## GOAL:
Extend the passage on test templates for processor instructions from the point where it stops, picking up after its last sentence.

## SOURCE EXCERPT:
(begin)

In this fragment, *Action* is represented as a sequence of three instructions: sub, add and div. There is a register dependency between the rt operand of the div instruction and the rd operand of the sub instruction. This dependency implies using the same register for each of the operands. Initializing instructions *Pre* load values into the independent input registers of all instructions of the test action (see preparation of the instruction sub, for example). *Post* is empty here.

B. Test Templates

Test template is an abstract representation of a test action where constraints (test situations and dependencies) are specified instead of concrete instructions and their operands' values. Generally speaking, each template defines a testing purpose (situation that should be tested). The goal of test program generation is to construct a representative set of test templates. One of the possible templates for the example above is shown below.

The template is composed of three instructions. The first two instructions belong to the equivalence class IADDInstruction, while the third one belongs to IDIVInstruction. For the first instruction the situation IntegerOverflow=true is given (instruction should throw the integer overflow exception). The situation of the second instruction is Exception=false (absence of exceptions). The third instruction should raise division by zero (DivisionByZero=true). In addition, there is a dependency between the first and the third instructions (the first register of the first instruction is equal to the second register of the third instruction). Independent operands of the instructions, i.e., operands that are not revolved by the dependency are denoted as ?. Test templates are allowed to be *parameterized*. The example below demonstrates a template with four parameters: \$FirstInstruction (equivalence class of the first instruction), \$Situation (test situation of the first instruction), \$ThirdInstruction (equivalence class of the third instruction), and \$Dependency (dependency of the third instruction on the first and the second instructions).

| \$FirstInstruction | @ | \$Situation           |
|--------------------|---|-----------------------|
| IADDInstruction    | @ | IntegerOverflow=false |
| \$ThirdInstruction | @ | \$Dependency          |

#### C. Test Situations

Speaking about control logic verification, test situations related to execution of instructions on a pipeline are of interest. As a rule, processing of an instruction is performed in the same way for all values of the operands (of course, if exceptions are not taken into account). Thereby, for an instruction that can raise N exceptions, N+1 test situations are usually defined: *Exception=false*, *Exception\_0=true*, ..., *Exception<sub>N-1</sub>=true*. For an instruction which handling depends on the operands values one should specify all possible paths of its execution.

Branch instructions are examined in a particular way. A test situation of a branch instruction includes a target address and truth values of the condition (if the branch instruction is conditional). In general case, a test situation is as follows:  $Target=Label, Trace=\{C_0, ..., C_{M-1}\}$ , where *Label* is a target label (address) and  $C_i$  is a truth value of the branch condition for the *i*<sup>th</sup> time of the instruction execution.

#### D. Dependencies between Instructions

Dependencies between instructions are thought to have a key role in creation of pipeline hazards. There are two main types of dependencies: *register dependencies* and *address dependencies* (*data dependencies*). Register dependencies are expressed as equality of registers being used as operands of two instructions. Such dependencies can be of the following types:

- *read-read* both instructions read from the same register;
- read-write the first instruction reads from a register, while the second one writes into it;
- write-read the first instruction writes into a register, while the second one reads from it;
- *write-write* both instructions write into the same register.

(end)

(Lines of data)

(begin)

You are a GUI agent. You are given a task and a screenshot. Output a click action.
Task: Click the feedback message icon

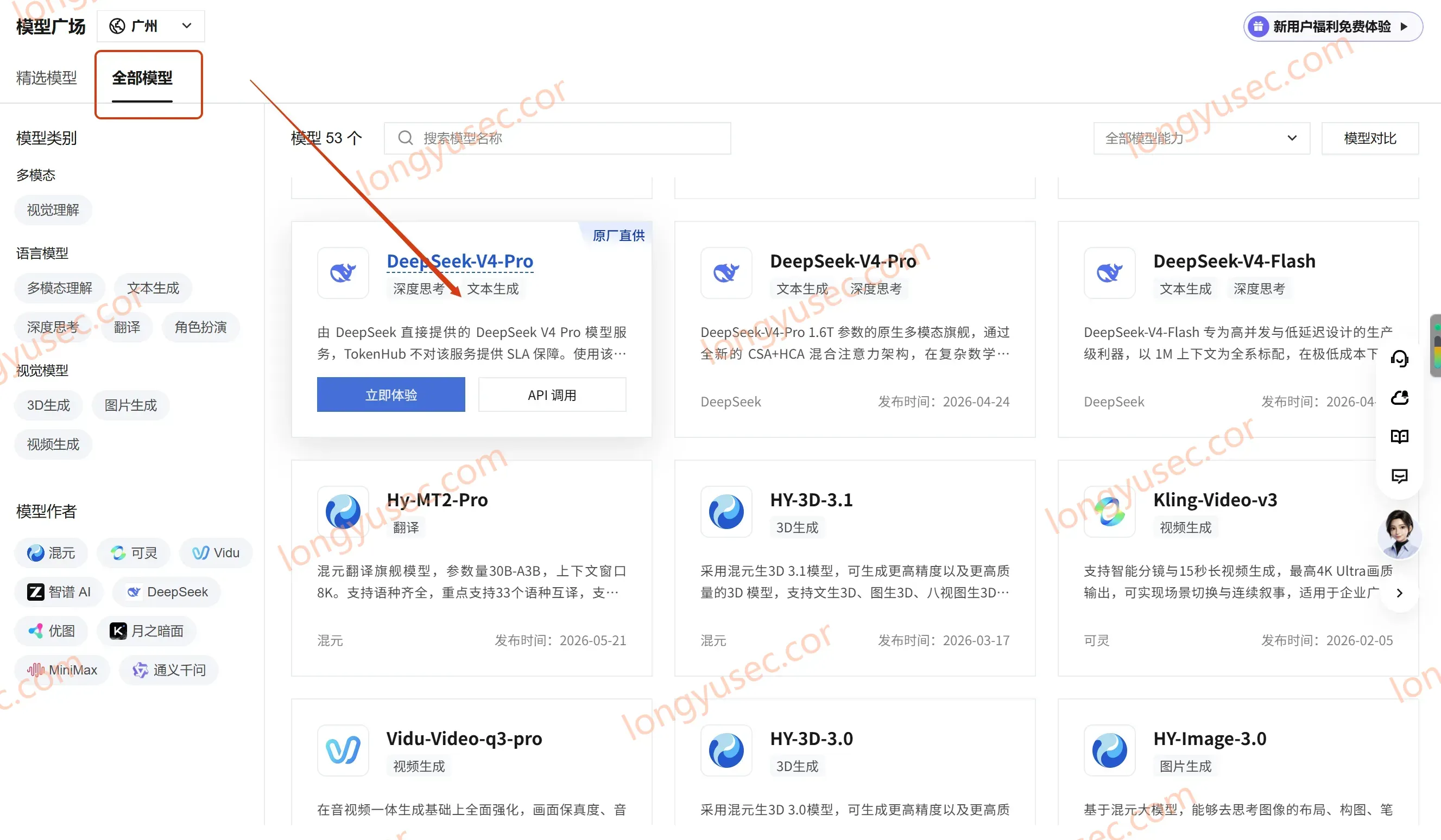1399,475
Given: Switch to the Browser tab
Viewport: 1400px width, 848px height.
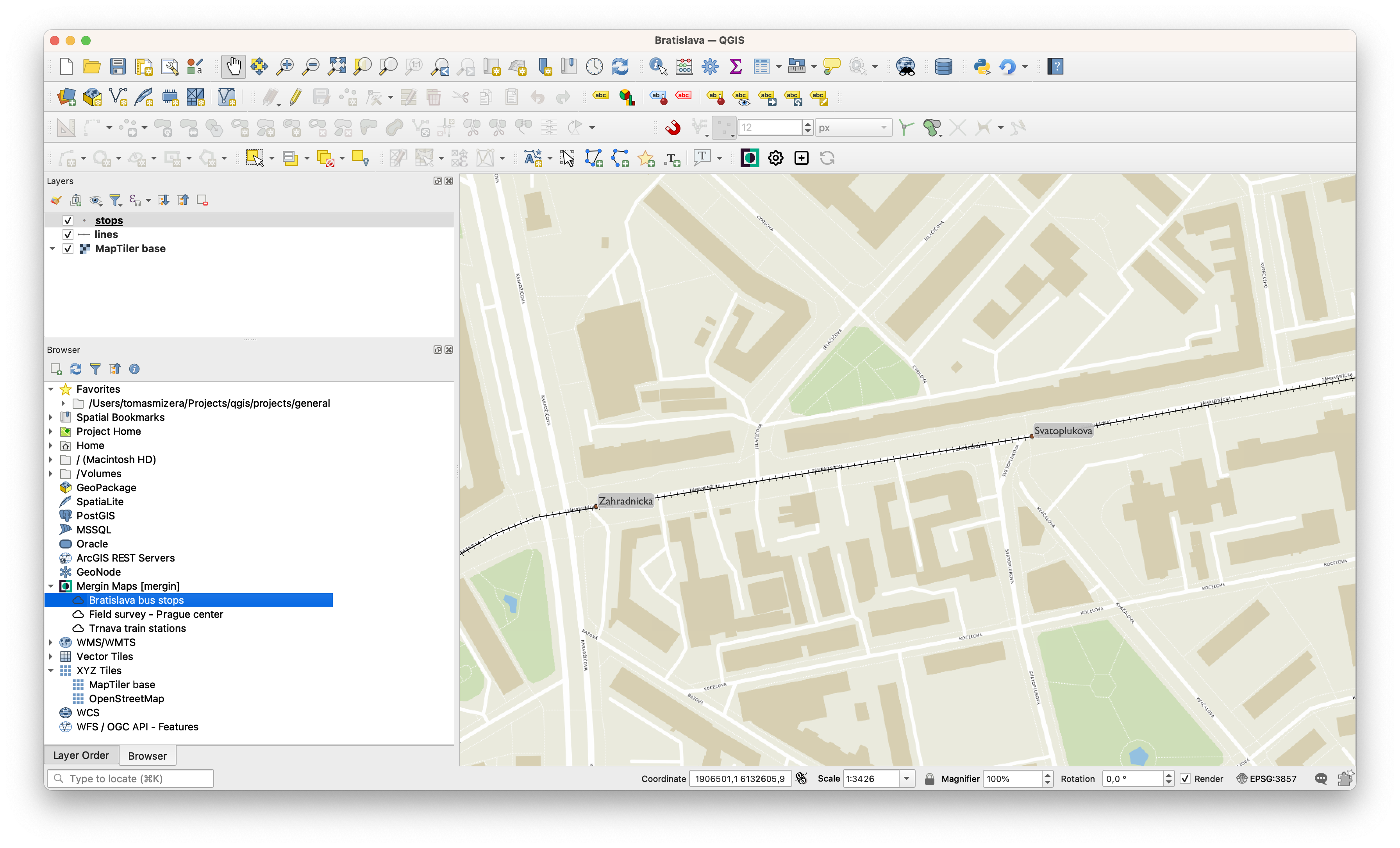Looking at the screenshot, I should 147,756.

(end)

## REPLY:
Address dependencies have more complex structure and are related to internal organization of memory management units [9]. Some examples of the address dependencies are itemized below.

- *VAEqual* equality of virtual addresses;
- *TLBEqual* equality of TLB entries;
- PAEqual equality of physical addresses;
- *CacheRowEqual* equality of cache rows.

#### IV. THE SUGGESTED APPROACH

Basing on documentation analysis, a verification engineer marks out situations "interesting" from the control logic point of view (different types of pipeline hazards). For each hazard type its *generalized specification* is developed, which is a parameterized template creating the corresponding hazard situation. Such templates are also called *pipeline hazards templates* or *basic templates*. Basic templates are usually of a small size, because hazards between instructions occur if instructions are close to each other. To be able to generate tests, one should define *iterators* of templates' parameters. After this, a generator constructs test programs using different values of the parameters and combining templates together.

#### A. Specification of Hazards

Let us examine a general scheme of pipeline hazards specification. All of the situations derived from the documentation are classified by their types (see Fig. 1). The four main types are *exceptions*, *data hazards*, *structural hazards*, and *control hazards*.



Figure 1. Classification of pipeline hazard situations

Generally, all situations of the same type are described by one basic template. The difference between two singletype specifications is connected with various constraints for template parameters – parameters domain is divided by a verification engineer into a number of equivalence classes, and this serves as a basis for the further construction of iterators (see Fig. 2).



Figure 2. Specification of a hazard situation

#### 1) Specification of Exceptions

*Exception* is a special event that signals that something goes wrong during instruction execution. When an exception is raised, control flow is switched to a special routine, called *exception handler*, and all the instructions loaded after the instruction throwing the exception are flushed. The typical errors related to exception handling are incorrect setting of an exception signal (incorrect calculation of an exception condition) and incorrect flushing of loaded instructions.

There are two main strategies for exception handling in test programs. First, if an exception is raised, execution is switched to the next instruction of the test action. Second, execution is switched to the test oracle passing the rest instructions of the test action. To check pipeline flushing mechanisms, the second strategy is preferable. Generalized specification of an exception is given by the template below.

\$PreInstructions
\$ExceptionInstruction @ \$ExceptionType
\$PostInstructions

The template uses the following parameters:

- \$PreInstructions a sequence of instructions that precedes an exception (pre-instructions should not raise exceptions);
- \$ExceptionInstruction an instruction that raises an exception;
- \$ExceptionType an exception type;
- \$PostInstructions a sequence of instructions that succeeds an exception (post-instructions should be flushed).

Here is an example of a concrete test action that corresponds to the template given.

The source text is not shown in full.